> **WHAT NEEDS TO BE DONE**:
Your answer is one number, how many lines in the entries include "agent".

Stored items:
————————
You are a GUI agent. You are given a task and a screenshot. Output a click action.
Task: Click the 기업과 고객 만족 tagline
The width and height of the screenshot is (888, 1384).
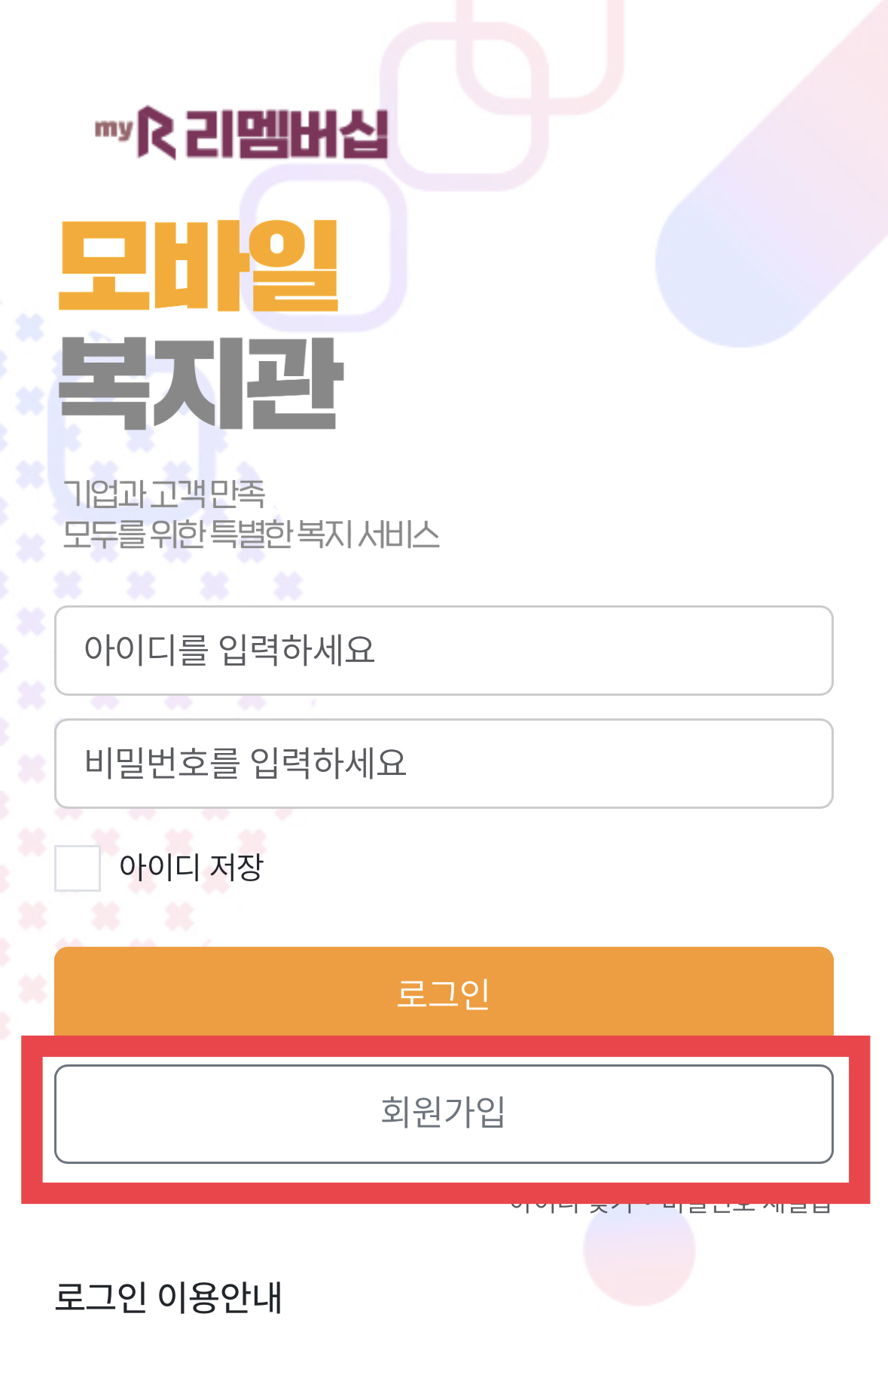[164, 494]
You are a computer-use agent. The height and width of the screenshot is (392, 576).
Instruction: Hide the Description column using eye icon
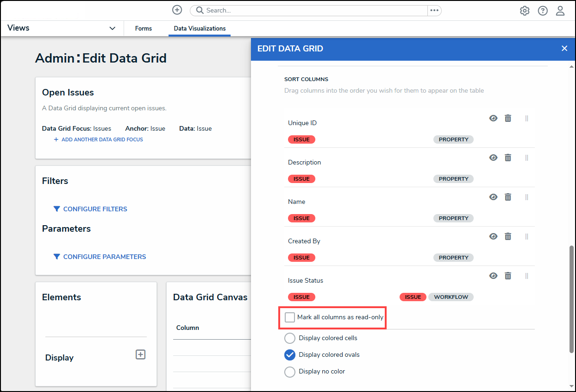click(x=494, y=158)
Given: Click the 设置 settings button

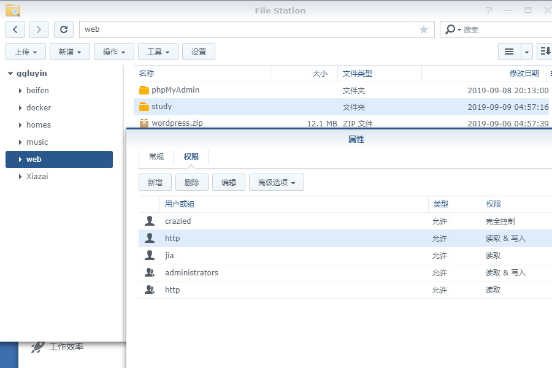Looking at the screenshot, I should click(199, 52).
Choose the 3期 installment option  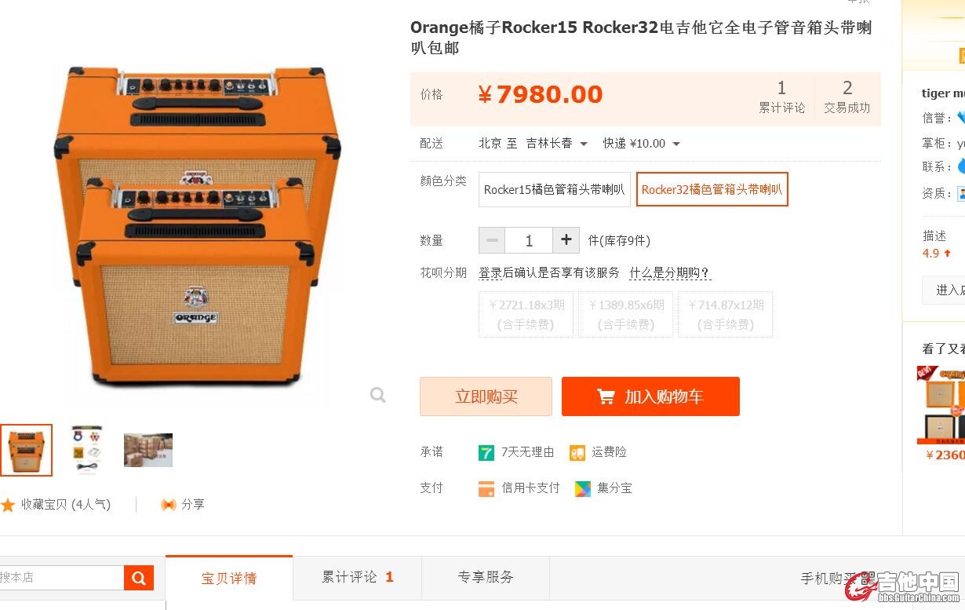pos(526,315)

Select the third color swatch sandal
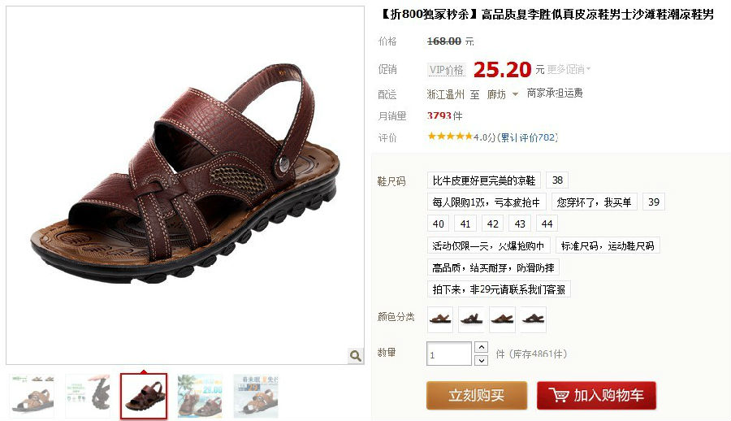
————————
> **RESULT**:
2